Male-pattern hair loss (androgenetic alopecia) is a genetic condition with no known cure. In the past there have been no legitimate treatment options, but now, with the introduction of Rogaine (minoxidil) and Propecia, there's some hope.
Rogaine, an over-the-counter lotion that is rubbed on the scalp twice daily, is available in 2-percent and 5-percent strengths. Originally developed to treat high blood pressure, the drug has been studied for more than two decades and is considered safe, although how it works remains a mystery. While the 5-percent solution works faster, and most say better, some find the consistency too greasy and favor the lower dosage.
In general, the younger the candidate and the smaller the amount of hair loss, the more likely Rogaine will work. Those between the ages of 25 and 35 who have experienced hair loss for less than five years and have only a small area of baldness see the best results, says Arthur Jacknowitz, Pharm. D., chairman of the department of clinical pharmacy at West Virginia University. Learn about the potential risk factors for male pattern baldness.
The most common side effect (experienced in less than 2 percent of users) is an allergic rash. In some cases the drug can cause additional hair loss, which however can be reversed. According to Jacknowitz, those with a pre-existing cardiovascular problem should use the drug with extreme caution, as the possibility exists that increased heart rate, dizziness and other heart-related problems could occur.
Propecia is a prescription pill originally marketed at a higher dosage to treat enlarged prostates; it has been available for the treatment of hair loss since 1998. The drug lowers the production of dihydrotestosterone, a male hormone blamed for hair loss. (It is not prescribed for women, as it can cause birth defects in their offspring and has not been shown to be effective in studies of women beyond their childbearing years.)
As with Rogaine, Propecia works best in younger people with limited hair loss. Results can be seen anywhere from a couple of months to a year after beginning treatment.
While the drug appears safe -- and may even have some health benefits related to keeping the prostate small -- impotence has been associated with use of the drug in a very small percentage of men.
"Every man is afraid of that," says Wilma Bergfeld, M.D., head of clinical research for the department of dermatology at the Cleveland Clinic in Ohio, who was involved in studies of both drugs, "but in truth it hasn't been a problem."
One important note is that if a man is taking Propecia and going for a prostate screening, he needs to alert his doctor, as the drug can interfere with the test results.
Though some questions remain about the drug, most believe it is fairly safe.
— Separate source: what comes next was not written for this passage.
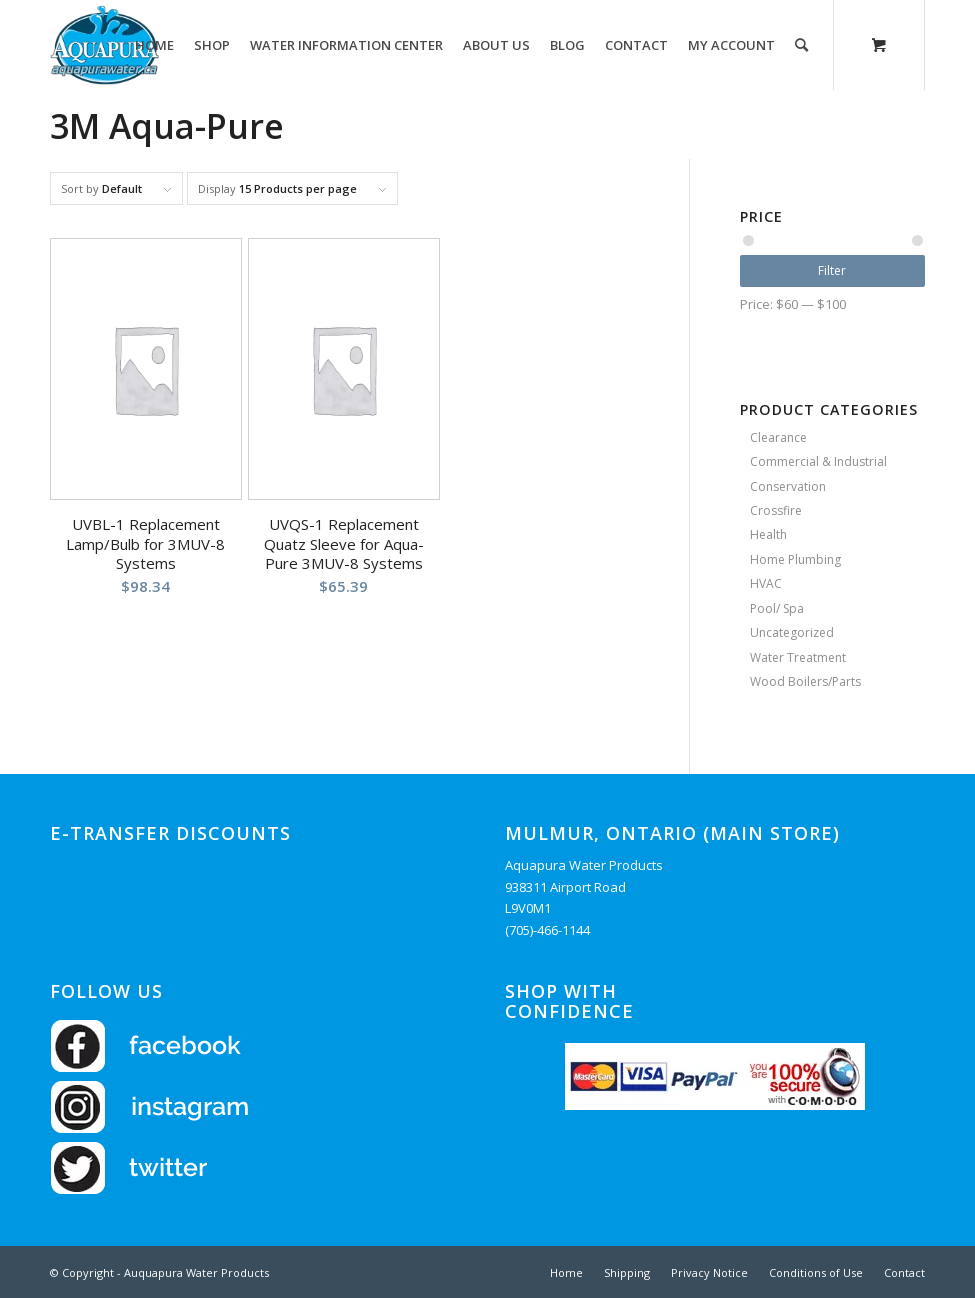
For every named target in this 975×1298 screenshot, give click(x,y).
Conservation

"I think it would be surprising if (other side effects) were unveiled in the next several years," Jacknowitz says.
Making the Decision
There are a number of issues to keep in mind when deciding whether or not to take one of these drugs:
- Hair loss is a cosmetic, not health concern (although there can be psychological implications).
- Drug therapy can be expensive, costing from $20 to $50 a month (although generic versions of Rogaine may be cheaper).
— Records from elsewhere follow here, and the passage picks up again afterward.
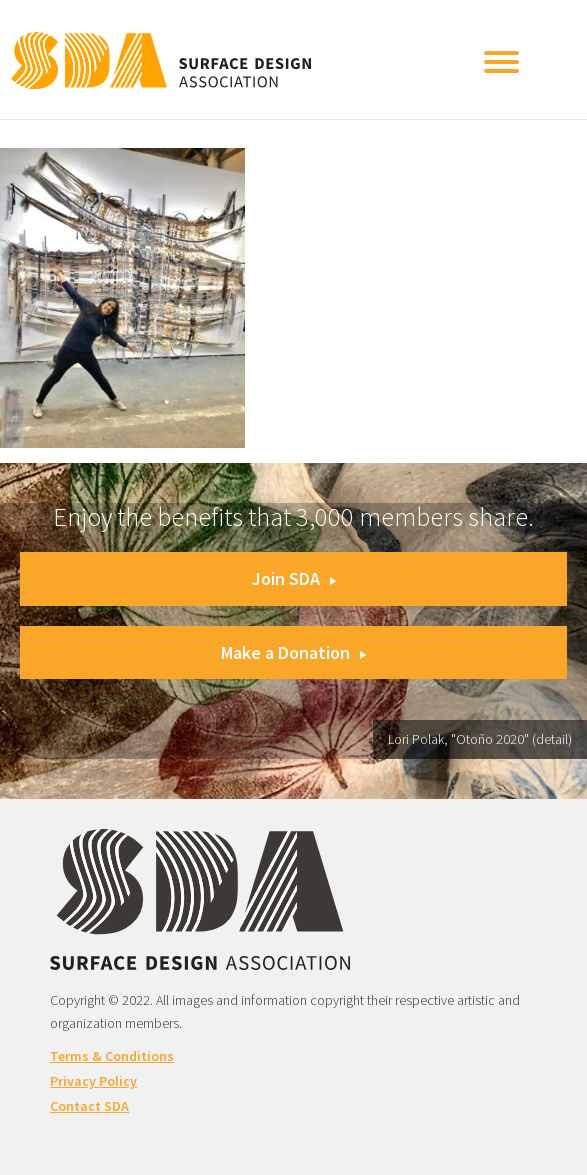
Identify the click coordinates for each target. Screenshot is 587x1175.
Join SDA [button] (294, 578)
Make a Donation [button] (293, 652)
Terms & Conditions (112, 1056)
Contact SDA (89, 1106)
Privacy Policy (93, 1081)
- Treatment must be continued indefinitely, as stopping will result in loss of all hair that has been saved or restored.
- Although unlikely, the potential does exist for long-term side effects.
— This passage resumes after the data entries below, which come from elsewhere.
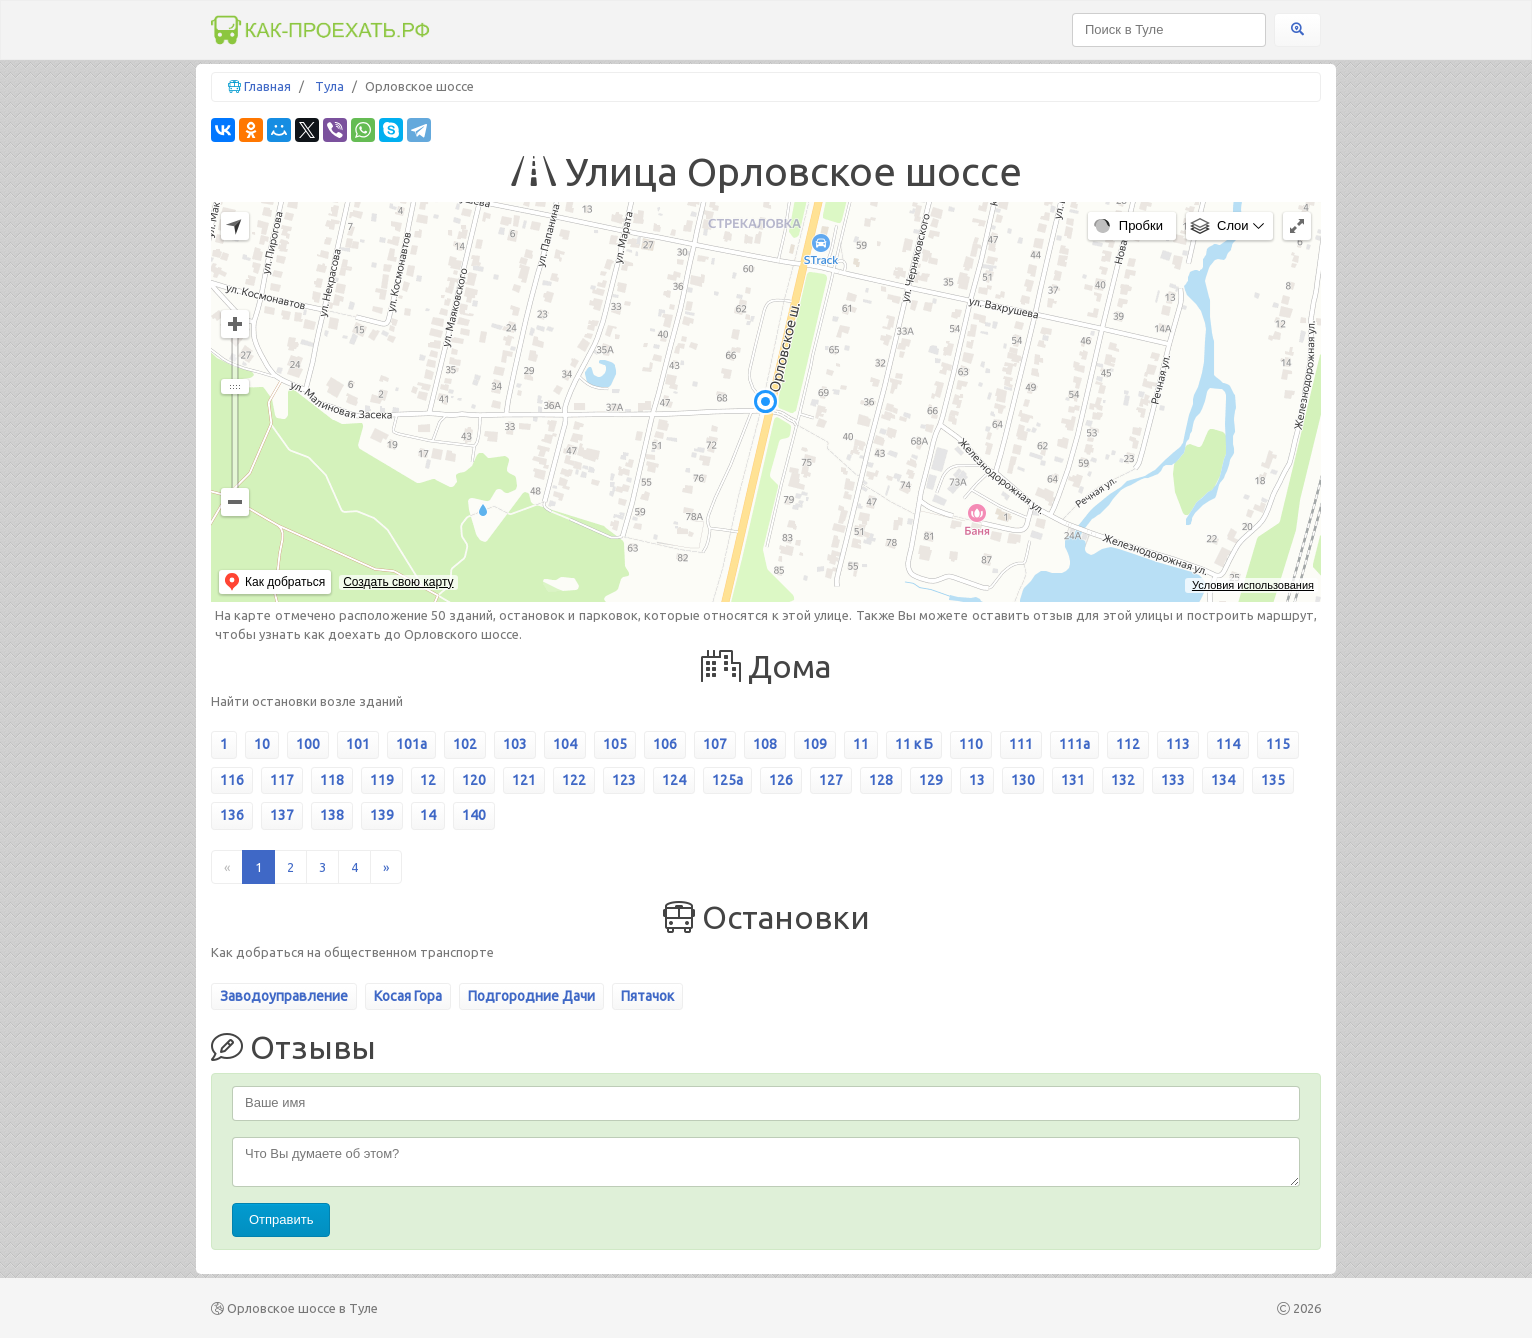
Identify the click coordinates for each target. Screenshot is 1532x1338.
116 (232, 780)
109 (815, 744)
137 (282, 815)
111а (1074, 744)
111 (1021, 744)
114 (1228, 744)
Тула (329, 86)
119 (382, 780)
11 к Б (914, 744)
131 (1073, 780)
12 (428, 780)
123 (624, 780)
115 (1278, 744)
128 (881, 780)
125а (727, 780)
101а (411, 744)
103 (515, 744)
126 (781, 780)
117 (282, 780)
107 (715, 744)
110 (971, 744)
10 (262, 744)
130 (1023, 780)
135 (1273, 780)
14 (428, 815)
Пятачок (647, 996)
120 (474, 780)
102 (465, 744)
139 (382, 815)
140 (474, 815)
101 (358, 744)
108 (765, 744)
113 (1178, 744)
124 (674, 780)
If the decision is made that the benefits outweigh the drawbacks, a complete medical history should be taken by the person's doctor before beginning treatment.
What the Future Holds
Much work is being done on future treatments. Researchers are looking into everything from more highly concentrated Rogaine, to drugs that block the enzyme associated with hair loss, to trying to identify the responsible genes and finding the cells that promote hair growth.
"Up until (minoxidil) the feeling was once you lost your hair, it was gone and that was it.. but minoxidil does work in some people and that means it's possible to make hair grow," says Jean-Claude Bystryn, M.D., professor of dermatology at New York University School of Medicine. "Now the challenge is to make it happen more often."
Expect to see more treatment options in the next two-to-10 years.